Janine – Pendant ce temps, les deux djihadistes continuaient à discuter. L’un des deux demande à Sœur Hélène : « Connaissez-vous le Coran ? – Oui j’ai lu le Coran, répond-elle. Ce qui me frappe, ce sont les sourates qui parlent de la paix. » Kermiche réagit : « La paix ? Quand vous serez à la télé, vous direz aux autorités : tant qu’il y aura des bombardements en Syrie, il y aura des attentats en France. Tous les jours. » Je pense surtout que c’était un prétexte… Ils n’avaient dans la tête que de la propagande reçue par Internet.

Sr Danielle – Ce sont des jeunes qui n’ont aucun bagage culturel ni religieux. Dans une tête vide, on peut faire rentrer n’importe quoi…(…)

Peut-on pardonner ?

Guy – Je ne pourrai le faire pleinement que face à Dieu, avec sa grâce.

Janine – Pour l’instant, on prie surtout pour leurs familles. J’ai une pensée spéciale pour leurs mamans qui doivent se lamenter : « Mon fils est devenu fou ! » Elles ne vont pas se relever de sitôt. On se dit, avec Guy, qu’on aimerait les rencontrer pour essayer de comprendre et les apaiser.

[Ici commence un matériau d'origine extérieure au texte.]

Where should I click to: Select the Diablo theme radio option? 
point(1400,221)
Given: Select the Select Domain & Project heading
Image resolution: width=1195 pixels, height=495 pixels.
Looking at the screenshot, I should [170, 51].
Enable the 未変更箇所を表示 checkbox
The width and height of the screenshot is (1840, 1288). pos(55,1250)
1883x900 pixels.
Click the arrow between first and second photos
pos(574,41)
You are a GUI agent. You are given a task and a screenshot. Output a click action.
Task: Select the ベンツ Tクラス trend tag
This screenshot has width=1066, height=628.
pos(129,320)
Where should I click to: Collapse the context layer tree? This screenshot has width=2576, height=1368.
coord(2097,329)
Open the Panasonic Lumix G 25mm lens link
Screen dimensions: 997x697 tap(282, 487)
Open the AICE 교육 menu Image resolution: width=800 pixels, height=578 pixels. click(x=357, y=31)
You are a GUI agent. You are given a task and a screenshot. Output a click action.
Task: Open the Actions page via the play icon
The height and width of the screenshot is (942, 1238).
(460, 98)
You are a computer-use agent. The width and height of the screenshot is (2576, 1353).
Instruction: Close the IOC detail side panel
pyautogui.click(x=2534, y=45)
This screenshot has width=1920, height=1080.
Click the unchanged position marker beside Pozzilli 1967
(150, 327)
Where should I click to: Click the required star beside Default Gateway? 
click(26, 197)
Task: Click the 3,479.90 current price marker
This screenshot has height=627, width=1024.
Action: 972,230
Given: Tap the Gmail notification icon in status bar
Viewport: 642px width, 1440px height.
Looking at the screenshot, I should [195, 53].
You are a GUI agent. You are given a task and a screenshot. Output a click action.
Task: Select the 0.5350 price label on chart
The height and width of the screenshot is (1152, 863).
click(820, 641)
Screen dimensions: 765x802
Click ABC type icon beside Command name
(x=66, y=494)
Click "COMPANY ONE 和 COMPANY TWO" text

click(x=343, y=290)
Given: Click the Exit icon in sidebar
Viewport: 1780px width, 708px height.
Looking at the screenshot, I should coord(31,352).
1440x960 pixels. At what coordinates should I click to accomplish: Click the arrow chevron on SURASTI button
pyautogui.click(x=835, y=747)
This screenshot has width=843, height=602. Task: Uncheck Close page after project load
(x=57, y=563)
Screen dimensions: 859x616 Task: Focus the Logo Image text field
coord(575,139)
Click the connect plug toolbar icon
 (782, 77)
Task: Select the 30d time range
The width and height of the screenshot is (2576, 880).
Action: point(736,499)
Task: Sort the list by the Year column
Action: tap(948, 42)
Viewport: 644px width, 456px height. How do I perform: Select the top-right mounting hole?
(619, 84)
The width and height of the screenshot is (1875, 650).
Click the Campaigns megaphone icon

Janine, lorsqu’ils vous poussent hors de l’église, vous ne savez pas si votre mari est encore en vie ?

Janine – Non. Nous, les otages, on nous met à l’abri dans l’épicerie du coin, réquisitionnée comme centre de première aide. C’est là que j’apprends, une heure plus tard, que mon mari est vivant, bien soigné, et qu’il devrait s’en sortir grâce aux transfusions permises par des donneurs de sang. Je me dis : « Chic, on va quand même pouvoir fêter nos 65 ans de mariage. »

Vous êtes des « miraculés ». Mais pas le Père Jacques  : il y a laissé sa vie. Comment expliquez -vous cette « injustice » ?

Sr Danielle – Ce n’est pas une histoire de justice. Disons que ce n’est pas le même miracle. Jacques était prêtre depuis cinquante-huit ans. Il venait de célébrer le sacrifice du Christ quand il a été immolé comme l’Agneau qu’il avait servi et célébré toute sa vie. Il est mort sur le coup. C’est le premier prêtre tué de la main d’un djihadiste sur le sol européen, en ce XXIe siècle. C’est un nouveau martyr.